The press release suggests that Farewell To All We Know was ‘a harbinger of the collapsological crisis that was COVID 19. What can be built when everything is down, when everything has crumbled, ideals and beliefs, a sense of commonality and community?’ Of the new album, it poses further questions: ‘What is left when you are without words? What is left? Death, perhaps, but also life… What is left? A form of awe that dulls? An enthusiasm that dries up? A curiosity that no longer makes sense?’
As the title suggests, with The End Of Days, Elliott once again has his focus placed firmly on finality. And just fifteen minutes surveying the news suggests that we really are living at the end of days: plague, natural disasters… it’s not a question of if, but when, and how? Will climate change bring about the end of days for humanity, or will we wipe ourselves out with nuclear apocalypse before we reach that point?
‘All life’s wasted time’, he intimates on the title track which opens this delicate six-song suite – a sparse acoustic folk tune that has a lilting quality that’s easy on the ear. It sounds like he could be singing this sitting in a rocking chair by the fire, but brings a tear to the eye as he articulates the parental worries many of us – myself most acutely – feel.
And even all the smiles on children’s faces bring you pain
When you think of what they’ll face
And if they’ll even come of age
A world resigned to flame
Because we’ve burned it all away
You – I – feel so helpless.
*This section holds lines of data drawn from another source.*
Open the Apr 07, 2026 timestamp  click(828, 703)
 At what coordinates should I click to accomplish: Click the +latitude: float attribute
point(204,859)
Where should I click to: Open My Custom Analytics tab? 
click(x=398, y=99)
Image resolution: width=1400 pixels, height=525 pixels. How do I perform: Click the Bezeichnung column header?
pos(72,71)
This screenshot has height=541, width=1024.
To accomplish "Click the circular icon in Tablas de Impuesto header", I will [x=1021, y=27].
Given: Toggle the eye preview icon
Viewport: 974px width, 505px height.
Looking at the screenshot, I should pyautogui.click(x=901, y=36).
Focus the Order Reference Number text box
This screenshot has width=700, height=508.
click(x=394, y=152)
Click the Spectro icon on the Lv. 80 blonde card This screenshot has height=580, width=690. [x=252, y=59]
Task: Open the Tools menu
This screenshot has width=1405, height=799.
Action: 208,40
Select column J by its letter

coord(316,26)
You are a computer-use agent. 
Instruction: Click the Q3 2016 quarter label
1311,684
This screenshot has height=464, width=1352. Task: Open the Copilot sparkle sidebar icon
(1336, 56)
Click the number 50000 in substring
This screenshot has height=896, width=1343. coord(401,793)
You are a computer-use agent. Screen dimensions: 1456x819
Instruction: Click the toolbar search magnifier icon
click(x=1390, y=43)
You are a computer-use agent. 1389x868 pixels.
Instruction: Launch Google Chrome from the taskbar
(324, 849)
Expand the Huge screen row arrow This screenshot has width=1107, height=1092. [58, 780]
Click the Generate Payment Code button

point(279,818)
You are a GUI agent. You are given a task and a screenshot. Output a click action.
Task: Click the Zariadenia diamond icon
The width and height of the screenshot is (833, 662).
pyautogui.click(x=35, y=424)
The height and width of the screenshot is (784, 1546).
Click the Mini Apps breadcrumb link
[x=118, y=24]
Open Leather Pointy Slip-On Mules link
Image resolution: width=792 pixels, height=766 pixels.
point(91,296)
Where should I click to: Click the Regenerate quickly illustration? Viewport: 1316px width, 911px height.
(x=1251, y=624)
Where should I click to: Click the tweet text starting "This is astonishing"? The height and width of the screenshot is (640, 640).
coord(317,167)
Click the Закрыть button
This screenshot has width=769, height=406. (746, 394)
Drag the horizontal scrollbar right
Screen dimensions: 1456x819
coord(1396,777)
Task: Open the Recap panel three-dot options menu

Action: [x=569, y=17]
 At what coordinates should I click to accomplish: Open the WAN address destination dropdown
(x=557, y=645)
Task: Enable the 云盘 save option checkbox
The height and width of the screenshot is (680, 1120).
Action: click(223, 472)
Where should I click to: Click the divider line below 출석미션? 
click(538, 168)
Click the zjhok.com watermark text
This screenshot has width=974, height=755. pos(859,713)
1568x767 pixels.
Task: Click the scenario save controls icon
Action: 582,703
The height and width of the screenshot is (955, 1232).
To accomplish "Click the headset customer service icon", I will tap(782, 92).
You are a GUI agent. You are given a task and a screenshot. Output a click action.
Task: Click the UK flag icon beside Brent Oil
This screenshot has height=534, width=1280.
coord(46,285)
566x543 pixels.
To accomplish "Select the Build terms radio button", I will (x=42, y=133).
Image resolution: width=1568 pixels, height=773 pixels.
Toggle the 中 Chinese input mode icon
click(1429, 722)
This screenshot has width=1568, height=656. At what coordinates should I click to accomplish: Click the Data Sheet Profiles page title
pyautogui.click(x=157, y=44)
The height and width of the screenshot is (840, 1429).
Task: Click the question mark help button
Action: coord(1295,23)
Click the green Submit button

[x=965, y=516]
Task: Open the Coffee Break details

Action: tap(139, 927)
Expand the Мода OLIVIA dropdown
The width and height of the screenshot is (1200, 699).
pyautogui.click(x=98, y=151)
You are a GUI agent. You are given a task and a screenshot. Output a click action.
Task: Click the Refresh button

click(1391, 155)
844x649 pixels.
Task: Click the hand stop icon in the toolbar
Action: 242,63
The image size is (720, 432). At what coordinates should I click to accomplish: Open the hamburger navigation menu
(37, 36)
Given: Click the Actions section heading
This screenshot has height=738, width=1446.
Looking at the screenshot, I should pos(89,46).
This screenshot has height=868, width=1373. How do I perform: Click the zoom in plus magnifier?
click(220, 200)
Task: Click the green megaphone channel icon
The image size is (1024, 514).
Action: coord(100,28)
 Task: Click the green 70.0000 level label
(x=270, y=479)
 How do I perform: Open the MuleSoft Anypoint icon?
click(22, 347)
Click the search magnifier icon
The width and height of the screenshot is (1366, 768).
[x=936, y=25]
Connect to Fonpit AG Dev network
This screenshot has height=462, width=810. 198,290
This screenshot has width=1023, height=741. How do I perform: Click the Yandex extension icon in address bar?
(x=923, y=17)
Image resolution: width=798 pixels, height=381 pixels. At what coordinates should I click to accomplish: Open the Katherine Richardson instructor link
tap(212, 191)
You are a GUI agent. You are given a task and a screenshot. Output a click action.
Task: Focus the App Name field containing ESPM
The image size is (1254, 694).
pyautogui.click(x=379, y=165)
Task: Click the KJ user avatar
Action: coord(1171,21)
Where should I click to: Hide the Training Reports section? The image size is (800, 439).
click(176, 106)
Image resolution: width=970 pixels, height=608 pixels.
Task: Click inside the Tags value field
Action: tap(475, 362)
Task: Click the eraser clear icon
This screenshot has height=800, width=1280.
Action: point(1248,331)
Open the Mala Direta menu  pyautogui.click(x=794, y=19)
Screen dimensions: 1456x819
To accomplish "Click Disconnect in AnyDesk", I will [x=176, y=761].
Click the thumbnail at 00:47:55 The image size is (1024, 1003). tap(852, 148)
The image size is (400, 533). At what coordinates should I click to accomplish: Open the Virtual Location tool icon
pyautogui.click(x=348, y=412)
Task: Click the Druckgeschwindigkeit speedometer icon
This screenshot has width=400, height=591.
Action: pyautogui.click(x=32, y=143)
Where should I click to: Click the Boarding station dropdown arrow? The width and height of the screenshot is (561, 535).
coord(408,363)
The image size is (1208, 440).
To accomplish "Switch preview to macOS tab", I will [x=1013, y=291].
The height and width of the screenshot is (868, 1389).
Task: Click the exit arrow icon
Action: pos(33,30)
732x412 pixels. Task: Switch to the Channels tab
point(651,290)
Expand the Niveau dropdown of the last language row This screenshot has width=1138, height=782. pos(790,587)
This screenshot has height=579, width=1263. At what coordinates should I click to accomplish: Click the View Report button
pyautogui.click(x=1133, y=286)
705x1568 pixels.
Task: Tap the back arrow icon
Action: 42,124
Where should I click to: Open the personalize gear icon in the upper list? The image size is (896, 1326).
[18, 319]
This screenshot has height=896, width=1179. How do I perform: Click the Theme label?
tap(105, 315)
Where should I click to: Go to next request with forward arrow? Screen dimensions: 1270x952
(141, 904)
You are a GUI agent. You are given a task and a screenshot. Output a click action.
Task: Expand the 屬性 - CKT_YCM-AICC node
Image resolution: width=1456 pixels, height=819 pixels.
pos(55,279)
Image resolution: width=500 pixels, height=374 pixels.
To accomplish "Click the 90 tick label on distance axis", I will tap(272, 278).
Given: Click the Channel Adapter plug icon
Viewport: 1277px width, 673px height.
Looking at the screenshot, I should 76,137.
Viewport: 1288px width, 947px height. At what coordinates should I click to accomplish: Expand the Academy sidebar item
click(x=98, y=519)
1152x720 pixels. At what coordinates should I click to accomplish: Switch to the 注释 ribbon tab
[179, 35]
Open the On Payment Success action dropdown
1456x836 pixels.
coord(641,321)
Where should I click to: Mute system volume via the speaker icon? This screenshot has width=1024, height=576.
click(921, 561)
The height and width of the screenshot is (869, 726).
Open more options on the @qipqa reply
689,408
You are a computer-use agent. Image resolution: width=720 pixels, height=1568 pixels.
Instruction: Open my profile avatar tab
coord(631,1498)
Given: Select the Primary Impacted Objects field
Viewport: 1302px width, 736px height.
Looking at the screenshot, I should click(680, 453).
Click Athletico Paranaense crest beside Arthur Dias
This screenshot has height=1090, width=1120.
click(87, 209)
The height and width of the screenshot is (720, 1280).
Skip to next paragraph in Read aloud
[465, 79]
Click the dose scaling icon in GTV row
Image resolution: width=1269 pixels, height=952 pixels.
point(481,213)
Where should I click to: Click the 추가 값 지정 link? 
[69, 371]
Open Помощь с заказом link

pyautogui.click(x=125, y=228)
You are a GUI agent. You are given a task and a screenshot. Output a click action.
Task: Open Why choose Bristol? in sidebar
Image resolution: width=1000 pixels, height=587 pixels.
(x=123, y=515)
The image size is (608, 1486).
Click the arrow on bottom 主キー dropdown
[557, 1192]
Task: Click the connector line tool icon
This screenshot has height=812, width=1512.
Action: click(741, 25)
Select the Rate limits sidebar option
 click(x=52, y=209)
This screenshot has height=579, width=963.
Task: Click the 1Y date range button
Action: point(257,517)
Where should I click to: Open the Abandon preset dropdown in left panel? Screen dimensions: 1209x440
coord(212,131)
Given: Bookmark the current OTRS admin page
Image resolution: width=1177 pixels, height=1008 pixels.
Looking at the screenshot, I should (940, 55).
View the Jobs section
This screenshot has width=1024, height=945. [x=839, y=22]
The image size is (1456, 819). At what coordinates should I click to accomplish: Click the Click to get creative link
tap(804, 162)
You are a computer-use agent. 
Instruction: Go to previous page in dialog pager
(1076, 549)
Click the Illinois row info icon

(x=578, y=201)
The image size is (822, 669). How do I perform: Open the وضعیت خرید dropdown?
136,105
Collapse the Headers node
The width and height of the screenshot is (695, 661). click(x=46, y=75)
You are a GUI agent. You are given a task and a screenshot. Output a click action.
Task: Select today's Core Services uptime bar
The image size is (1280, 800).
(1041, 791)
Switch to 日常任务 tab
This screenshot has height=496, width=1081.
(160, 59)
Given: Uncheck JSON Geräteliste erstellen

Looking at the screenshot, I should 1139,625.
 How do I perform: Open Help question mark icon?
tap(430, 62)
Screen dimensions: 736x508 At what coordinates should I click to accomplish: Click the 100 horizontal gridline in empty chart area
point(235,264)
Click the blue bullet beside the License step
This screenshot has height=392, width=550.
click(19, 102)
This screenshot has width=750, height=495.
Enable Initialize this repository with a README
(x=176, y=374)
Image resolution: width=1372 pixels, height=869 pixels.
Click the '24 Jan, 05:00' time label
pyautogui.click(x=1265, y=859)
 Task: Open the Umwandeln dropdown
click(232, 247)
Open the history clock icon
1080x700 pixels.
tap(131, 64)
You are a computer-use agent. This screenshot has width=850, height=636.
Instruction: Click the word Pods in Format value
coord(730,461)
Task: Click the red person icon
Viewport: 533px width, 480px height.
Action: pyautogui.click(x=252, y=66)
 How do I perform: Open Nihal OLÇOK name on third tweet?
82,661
Turning down the heating, turning off the lights – you tell yourself you’re saving the environment, but you’re only making your life more difficult while industrial complexes around the globe churn out more pollution in a minute than any household will in a lifetime.
‘We need to wind time back to the eighteenth century before the industrial revolution and show them now’, my daughter told me over dinner this evening. She’s eleven, and she’s right, and I feel the anguish flow through me as the horns swell in a rising tide of warped brass atop the flamenco guitar in the closing minutes of this ten-minute epic.
It’s not the last, either. ‘Healing A Wound Will Often Begin with a Bruise’ is over eight minutes in length, and ‘Flowers for Bea’ is an immense twelve and a half. ‘Song of Consolation’ sits between folk and neoclassical and is achingly beautiful, but offers little consolation. Because what consolation is there?
Incorporating jazz and baroque, The End Of Days feels less darkly oppressive than its predecessor, sliding perhaps into bleak resignation to provide the soundtrack to the drinks in the basement bar on the last night on earth. Yes, tonight we’re going to party like it’s goodbye forever. This is the album to which to clink glasses and hug and cry and share final gratitude for those who have been there for us, made our lives worth living as we swallow hard and brace ourselves for the inevitable.